Poprzedni dywanik łazienkowy tak bardzo mi się spodobał, że postanowiłam zrobić kolejny 🙂
Tym razem jednak zamiast włóczki koszulowej własnej roboty wykorzystałam Hoooked Zpagetti, żeby zobaczyć różnicę pomiędzy tymi podobnymi w gruncie rzeczy materiałami.
Muszę powiedzieć, że dzierganie bez konieczności mozolnego przygotowywania materiału co chwila jest bardzo miłe 🙂
Dzierganie z włóczki Zpagetii nie różni się znacząco od dziergania z koszulek – może tylko tyle, że włóczka, którą sama robiłam była grubsza. No i wcześniej dziergałam na szydełku 12 mm, a teraz uzupełniłam zapasy i dziergam na 15 mm.
Dywanik jest luźniejszy niż poprzedni, ma więcej ażurów i bardziej regularny wzór. Podoba mi się, podobnie jak poprzedni. Muszę przyznać, że za każdym razem, gdy wchodzę do łazienki cieszy mnie wygląd tego pięknego drobiazgu. Cała łazienka zyskuje urok. Chyba żadna dotychczasowa z moich prac mnie tak nie radowała.
Wkurza mnie jedynie, że nie mogę dobrze uchwycić koloru nietypowej włóczki.
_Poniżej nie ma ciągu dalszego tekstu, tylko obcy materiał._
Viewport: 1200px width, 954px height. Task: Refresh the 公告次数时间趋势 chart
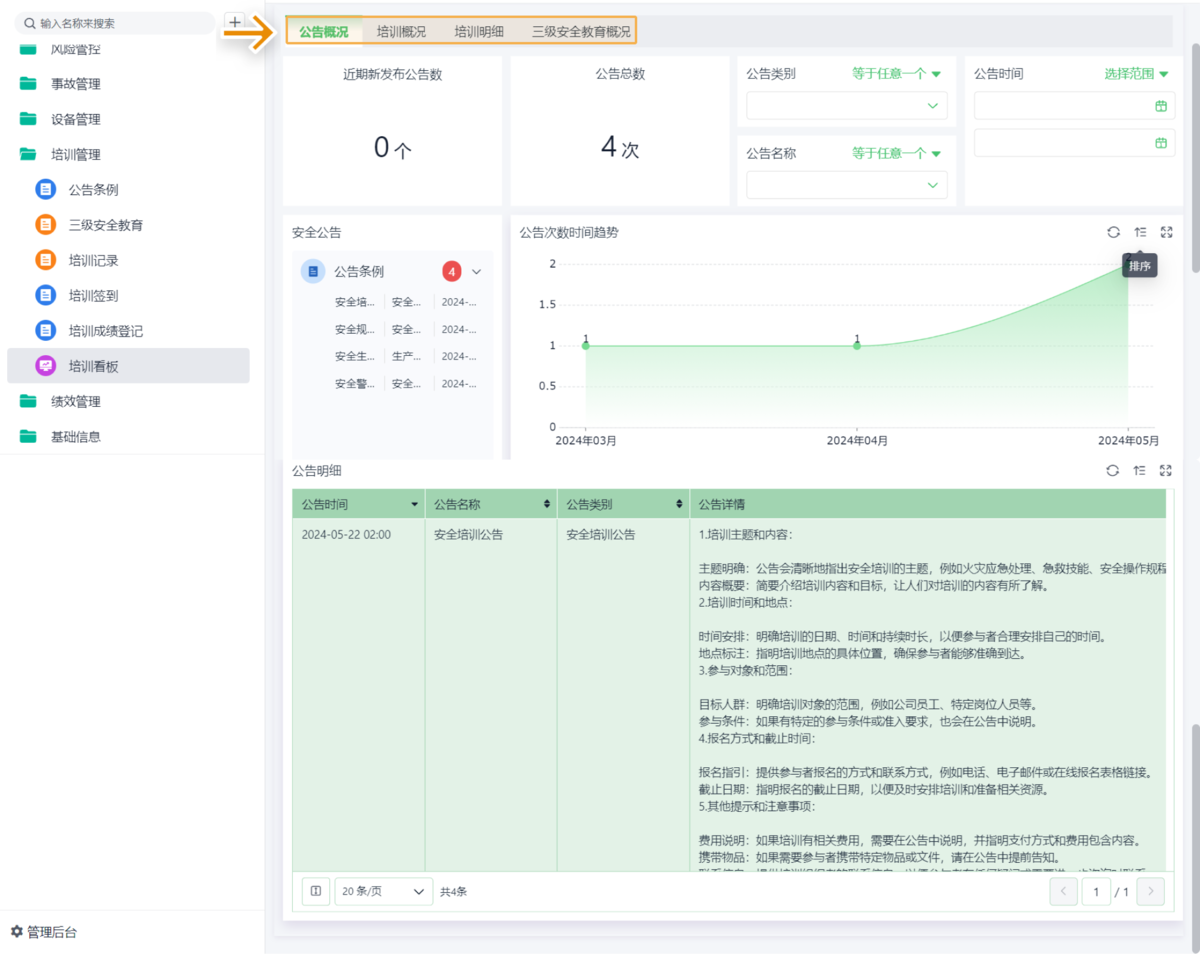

Wcale nie jest butelkowozielona, a raczej głęboko turkusowa. Będę musiała jeszcze popróbować…
Wzór: Doily 2
Szydełko: 15mm plastikowe
Włóczka: Hoooked Zpagetti, 120 metrów, 100% recycled, bawełna
Średnica: ok. 70 cm
5 komentarzy
Śliczny. Chyba trzeba mieć cierpliwość, żeby stworzyć coś takiego? Pozdrawiam
Nie jest aż tak źle 🙂 Wykonanie dywanika zajmuje mi nie więcej niż 1 dzień. W porównaniu do innych projektów to naprawdę niewiele…
U mnie wygląda na granatowy, monitory całkiem zmieniają kolory. Piękny jest, w ogóle świetny pomysł 🙂
Mam ten sam kolor zpagetti, jest przepiękny 🙂 Jak go zobaczyłam w sklepie tak mnie oczarował, że mimo, że przyszłam po jakiś jasny to wyszłam właśnie z nim 🙂 Też zrobiłam dywanik, tylko prostokątny. Następny chcę zrobić na okrągło 🙂
Szmaragdowy to jeden z moich ulubionych kolorów. Musiałam mieć ten kłębek!